2004 novel by Ian Ogilvy

Measle and the Dragodon is a children's novel written by Ian Ogilvy and illustrated by Chris Mould. It is the second book in the Measle Stubbs series. The novel was first published in 2004 by OUP in the UK and HarperCollins in the US. It was reissued by OUP in 2010 under the title The Funfair of Fear!

The author describes the setting as "a deserted theme park at night in the pouring rain. It’s very spooky and creepy and Measle’s running around in the dark in this enormous great theme park dodging these seven Wrathmonks."

==Plot summary==
The novel is about a boy called Measle who has been recently reunited with his parents, Sam and Lee Stubbs. On a day out they visit the Isle of Smiles, a theme park, and from then on things take a turn for the worse. Lee is captured by wrathmonks (warlocks that have gone mad) and taken to the Isle of Smiles. Sam has his memory wiped, and Measle and his dog, Tinker, are left to their own devices to find and rescue their parents. Once Measle reaches the Isle of Smiles, the wrathmonks cast a spell that causes all the creatures in the theme park to come alive and attempt to kill him. After he has successfully run away from the creatures, the wrathmonks catch him and want to kill him, but their leader, a dragodon, orders them to take him to a ride which leads into the dragon's lair. After a fight with the dragon and the dragodon, Measle and his mother escape and get back to their house where after a short fight the wrathmonks are defeated.

==Characters==
- Measle Stubbs/Sam Lee Stubbs - The main character in the book.
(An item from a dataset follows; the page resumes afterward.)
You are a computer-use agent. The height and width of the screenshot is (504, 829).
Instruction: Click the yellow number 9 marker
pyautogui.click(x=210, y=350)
A thin 10-year-old boy with a funny haircut. His nickname 'Measle' is an anagram of his actual name Sam Lee, invented by his former guardian, Basil Tramplebone.
- Tinker - Measle's dog, who has helped him on a number of occasions.
- The Dragodon - Ancient rider of the dragons, the last one left.
- Arcturion - A dragon who was trapped in the Isle of Smiles for many years after being injured in a battle.
- Sam Stubbs - Measle's dad. He is also a wizard, although not an incredibly powerful one.
- Lee Stubbs - Measle's mom. She is a manafount, which means that she, although unable to do spells herself, has an unlimited supply of mana which is what magicians use to cast spells. This mana can be tapped into either by her husband holding hands with her or by her being eaten.
- Griswold Gristle - In the first book he was Basil's bank manager, a short wrathmonk.